ThisBeTheVersePL · 20/11/2025 21:55

My therapist introduced me to it (even though I did do A-level English!).

I studied English too.

Having a full understanding of your family origin and experience can help if you're still subject to behaviour from them that is very damaging. So I now acknowledge and see and accept extreme coercion, manipulative behaviour, all the horrible things people do up on the spectrum towards being narcissistic and almost sociopathic. This is my immediately family. It's a huge thing to try and accept.

Knowing this helps me self protect now. Eg keep the fuck as far away emotionally and smile and be pleasant where I have to. Also accepting their brains are not the same as mine. They are damaged etc etc.

Understanding is really important and is not about blame. Blame does happen and rage if you had no clue what you'd dealt with and then start seeing it. You get over that part.in time once you learn to set boundaries to people who can still harm you. You can learn to be alongside once you see it clearly. Or you get away and keep distance, with love in time.

Being around animals and nature is a beautiful place to feel some love you might have missed and still miss. I now adore cuddling a dog more than I'd ever want to a man. I broke through the conditioning and menopause is definitely in process to end that biological drive.

OnToast81 · 20/11/2025 22:43

I agree, I’m happily married now but I can see that throughout my twenties and early thirties my comfort zone with men was… Making excuses for there avoidance ways and telling myself, They love me really, Thanks a lot dad!
Im 43 now and have realised only in the last year that I still pick this type with friends, understanding why helps though.

ReleaseTheDucksOfWar · 20/11/2025 22:47

OP, do you think any of these suggestions will help? It's probably along term path, not a short stroll unfortunately.
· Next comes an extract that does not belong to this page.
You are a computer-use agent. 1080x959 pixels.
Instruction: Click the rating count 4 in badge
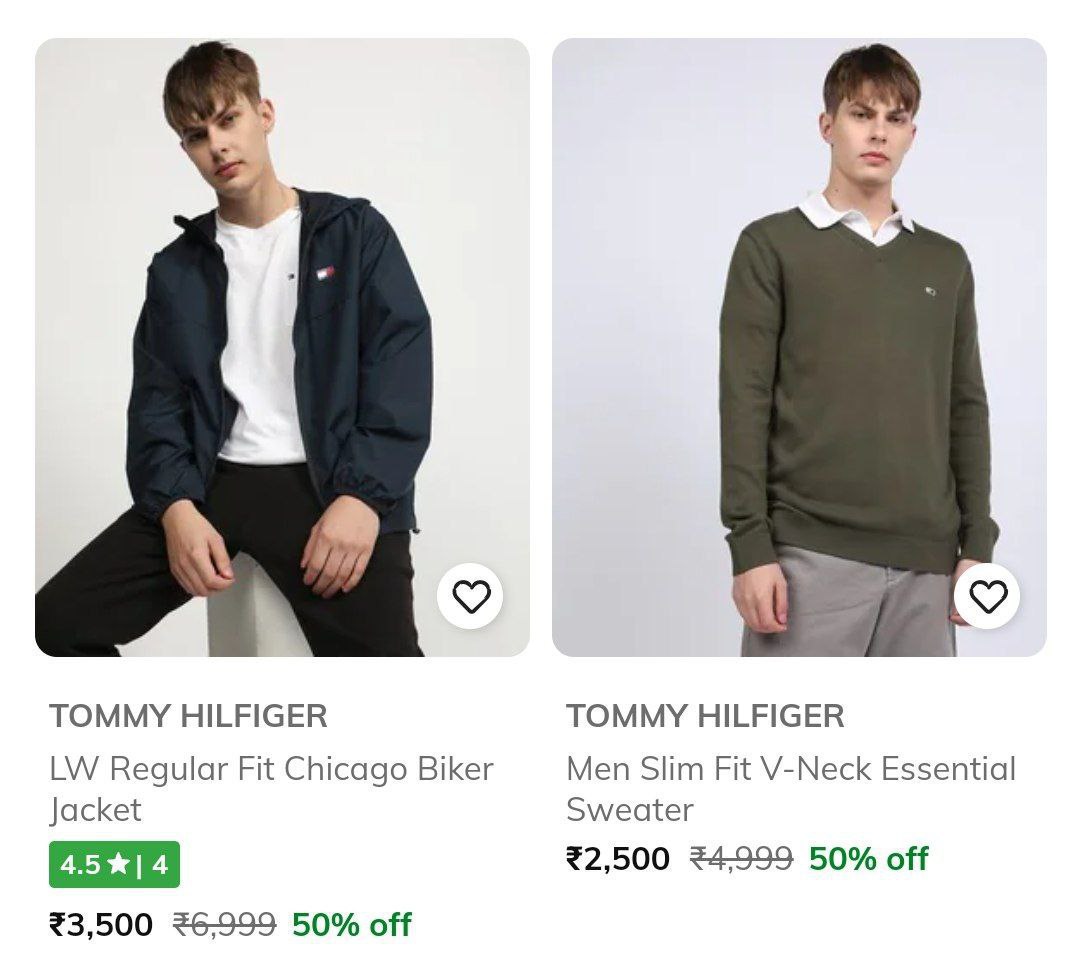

I wish you some comfort and appreciation in your life and genuine peace at the end. Maybe a good while before the end.

justgottadoit · 20/11/2025 23:25

It’s think it’s really unhealthy to blame your parents as an adult. It does not necessarily follow that they f**k you up - that’s the interpretation you have applied.
Everyone can take responsibility for their own lives and be a decent human being and pursue goals. It’s within our own control

LucyLoo1972 · 20/11/2025 23:42

thankgoditssaturday · 20/11/2025 19:10

I think it’s bollocks. I had an abusive childhood. Father was a violent alcoholic, depressed mother. I’ve been happily married 26 years. I did always feel I was responsible for my own outcomes and happiness though even as a child.
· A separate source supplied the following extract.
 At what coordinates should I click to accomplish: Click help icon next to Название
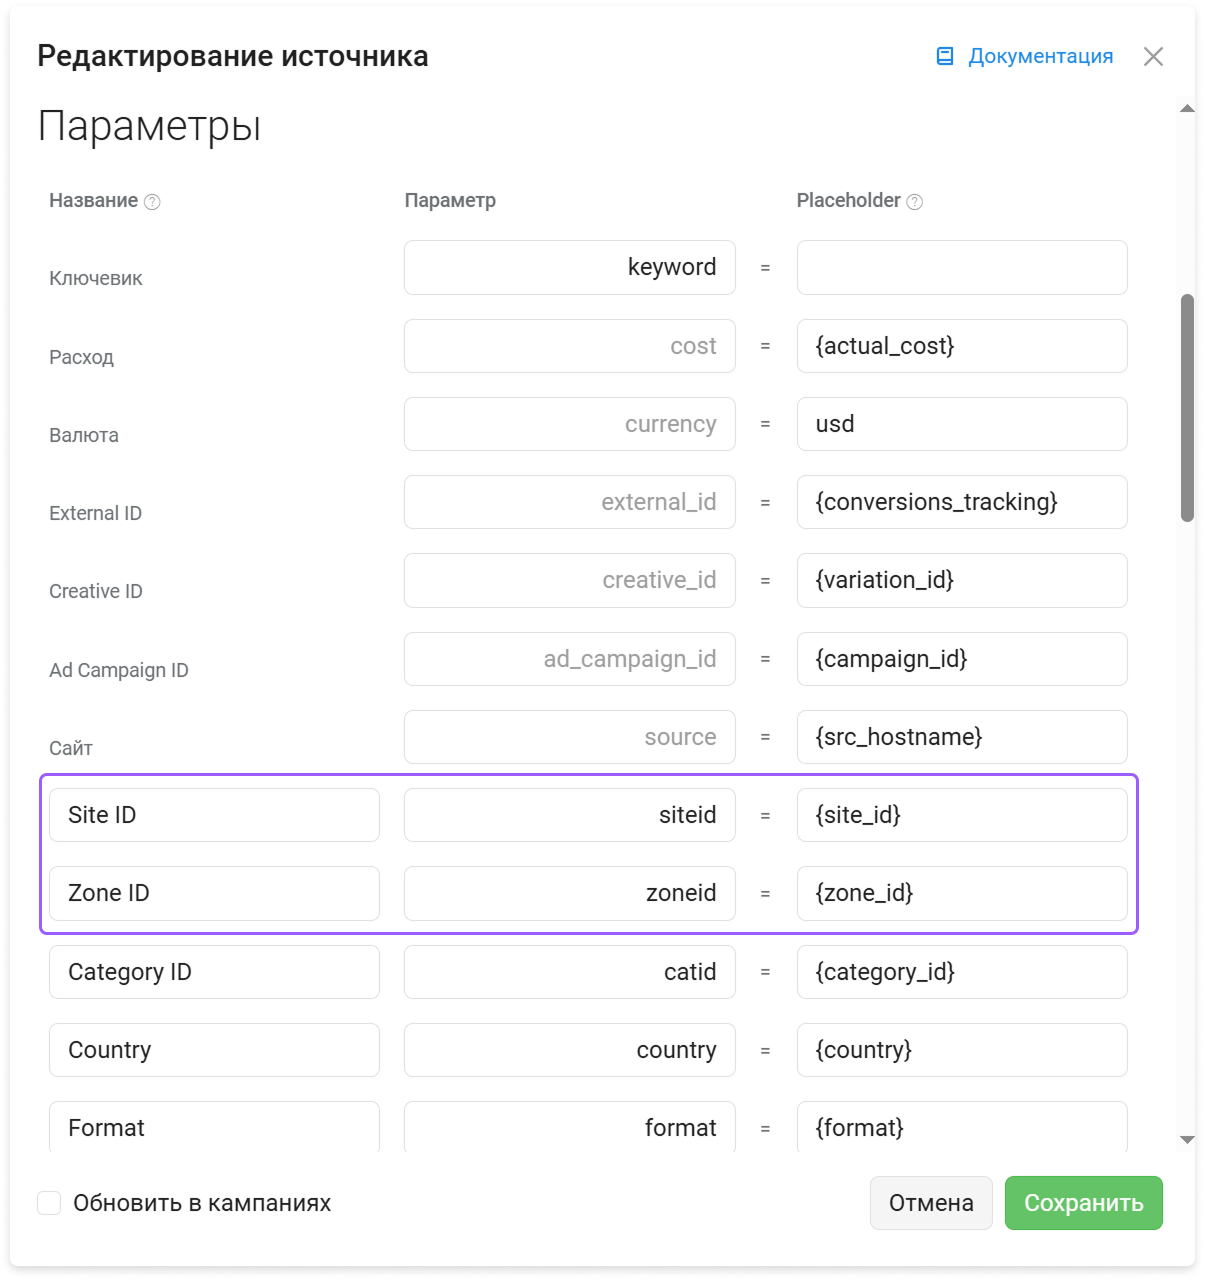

I was absolutely the same as you. I was extremely successful as well and had a phd from an elite university. loads of freinds, travelled everywhere, professionally high flying. happy marriage to a wonderful man. I thought it was bollocks too and never felt I had any trauma at all. lived an amazingly full life very different from my parents especially my father. then at 44 I had a psychotic break suddenly from anxiety when I submitted my phd. lost absolutely everythign and they say the root cause was the childhood trauma that had made me so driven fro perfection and prone ot paranoia and anxiety.